_WHAT YOU NEED TO DO:_ Please give the lines below, from the line containing "Expand Read holding" through the last one, as a numbered list. Skip blank lines and leave out the pictures.

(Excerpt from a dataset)
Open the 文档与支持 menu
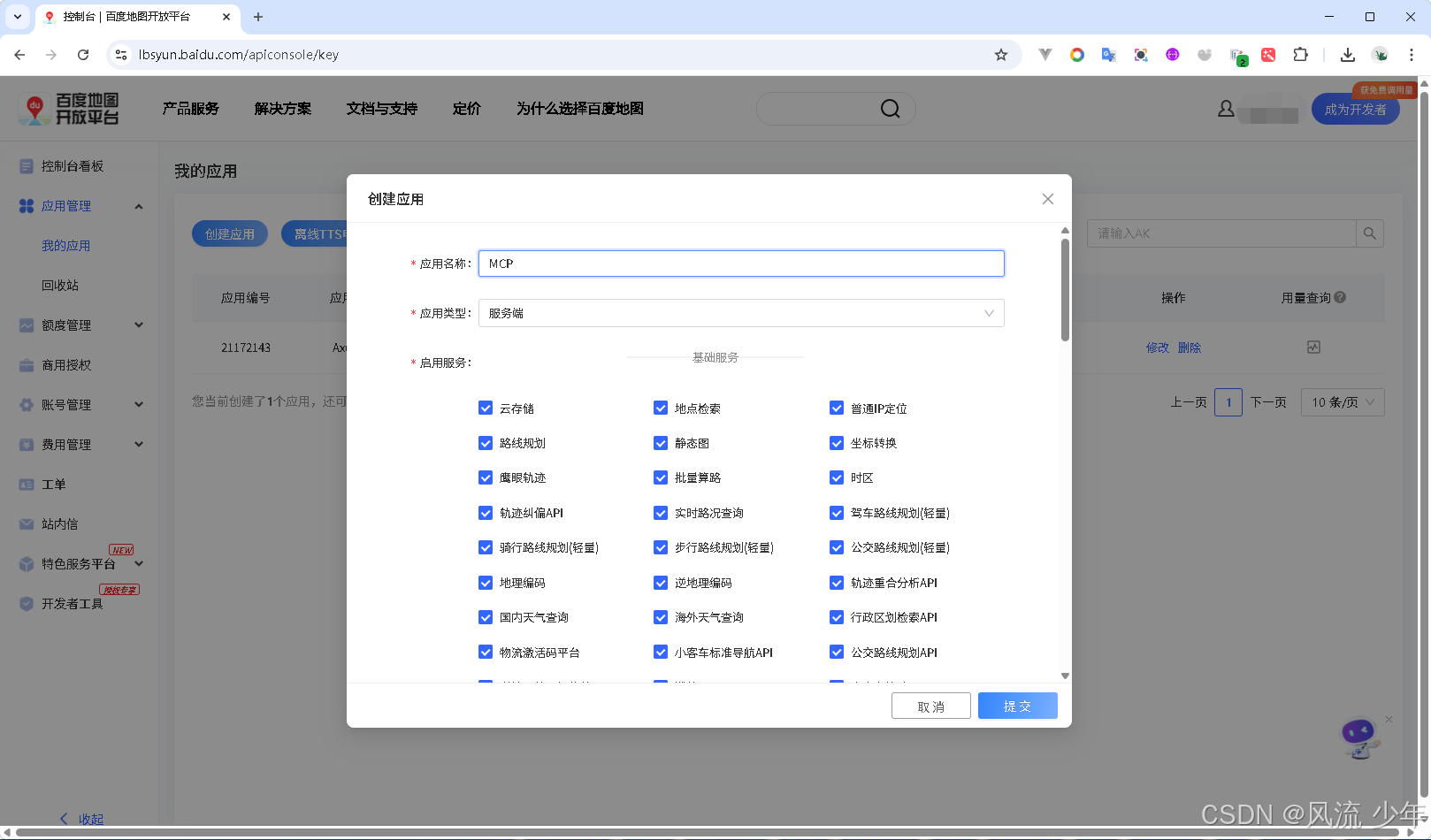 [381, 108]
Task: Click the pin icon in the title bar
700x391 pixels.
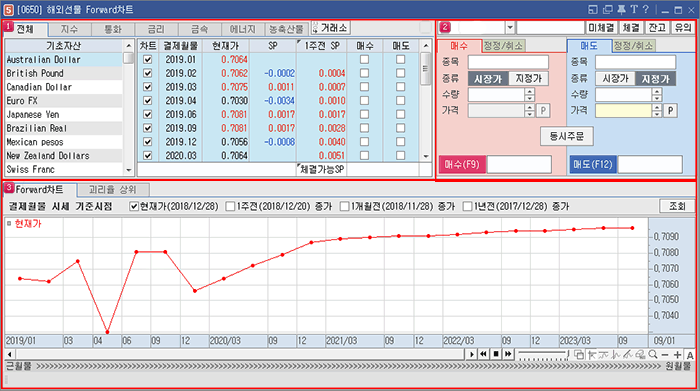Action: point(621,9)
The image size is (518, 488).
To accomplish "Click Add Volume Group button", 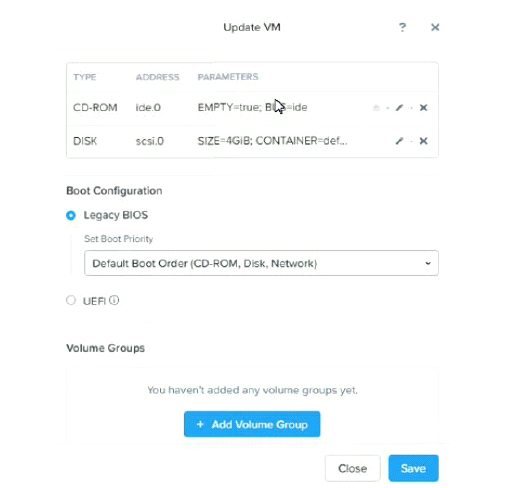I will coord(252,424).
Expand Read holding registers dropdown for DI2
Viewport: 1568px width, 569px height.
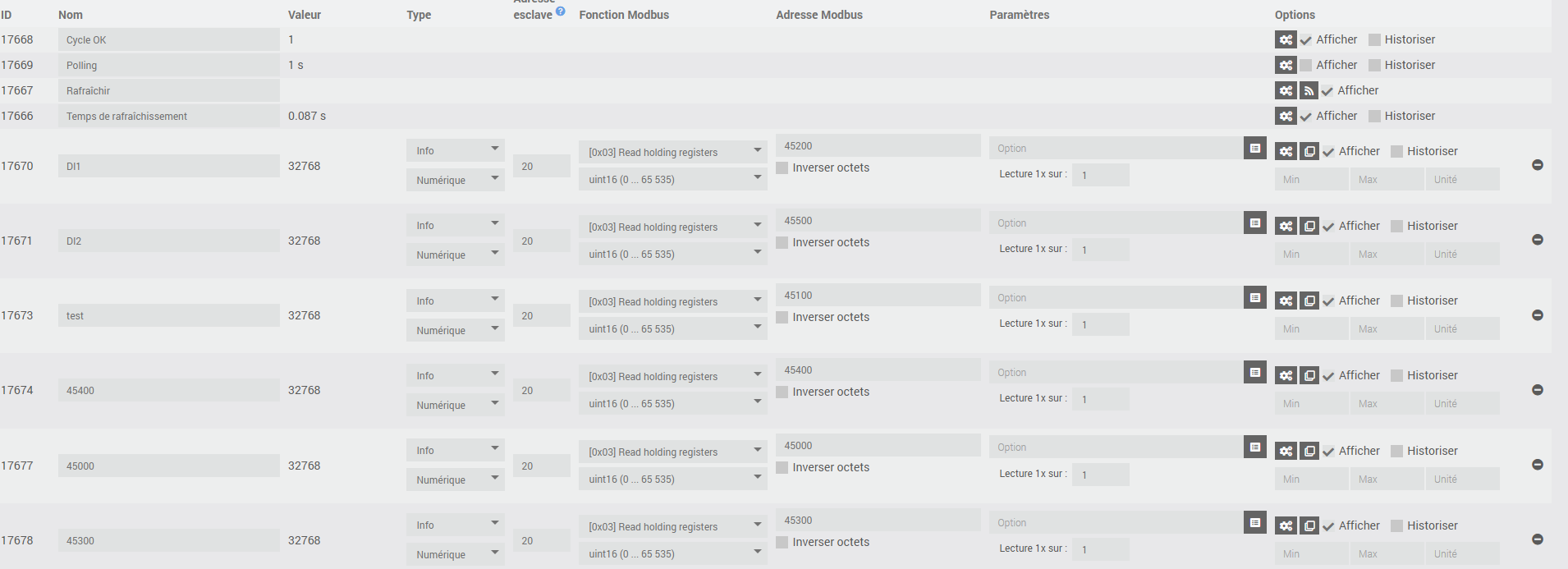tap(672, 227)
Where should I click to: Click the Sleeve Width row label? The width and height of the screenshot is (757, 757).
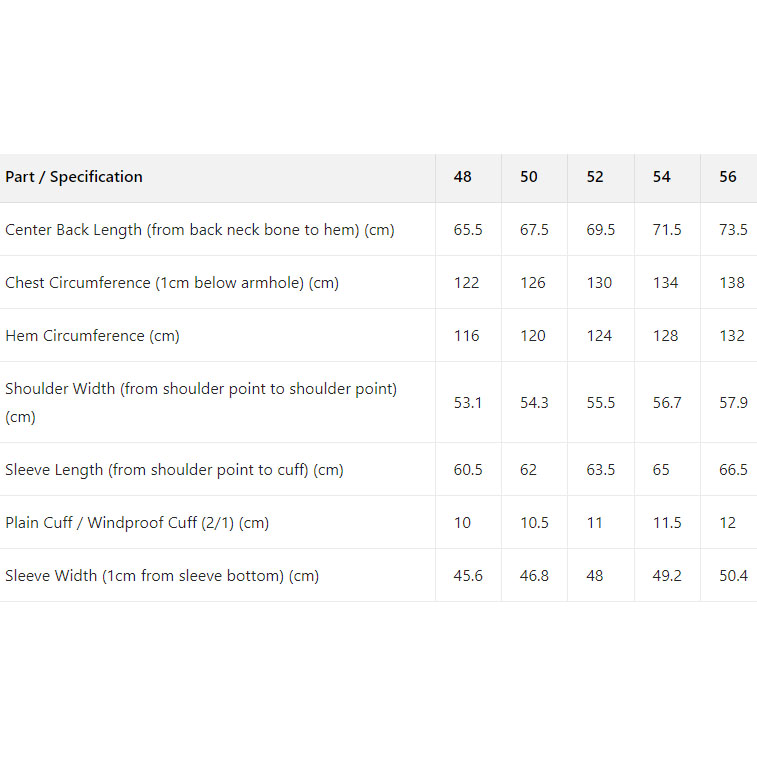[162, 576]
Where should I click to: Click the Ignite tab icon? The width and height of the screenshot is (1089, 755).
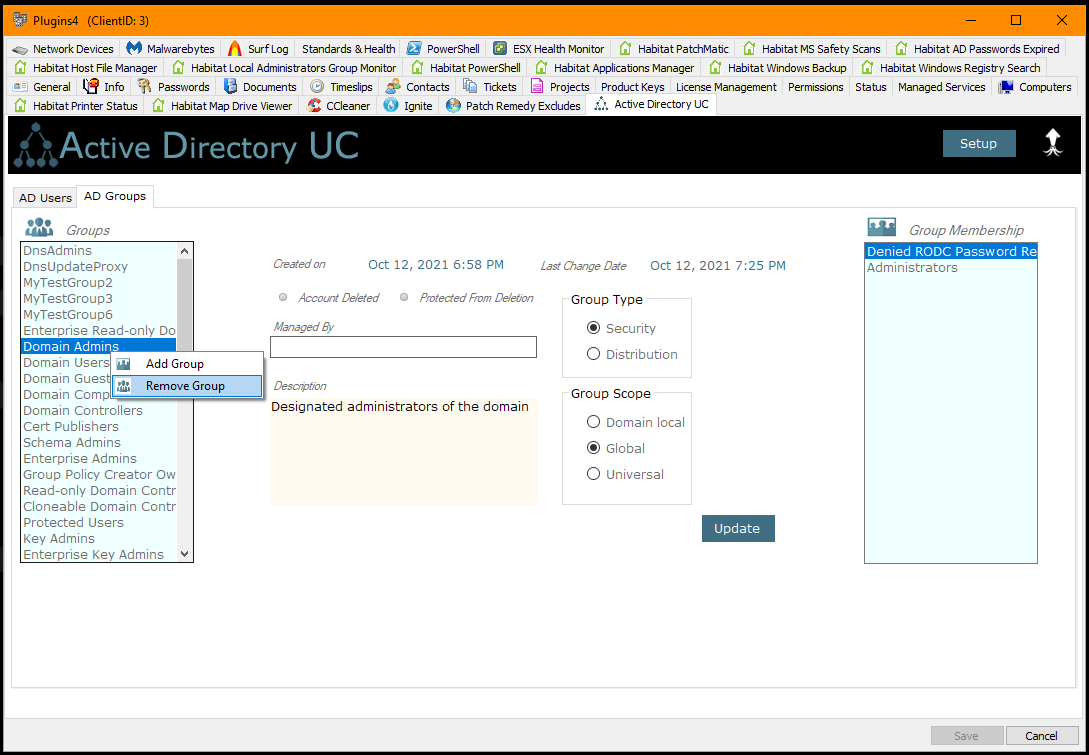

_SOLUTION:_
1. Expand Read holding registers dropdown for DI2
2. Viewport: 1568px width, 569px height.
3. tap(672, 227)
4. Where should I click to: Click the Sleeve Width row label? The width and height of the screenshot is (757, 757).
5. [162, 576]
6. Where should I click to: Click the Ignite tab icon? The width and height of the screenshot is (1089, 755).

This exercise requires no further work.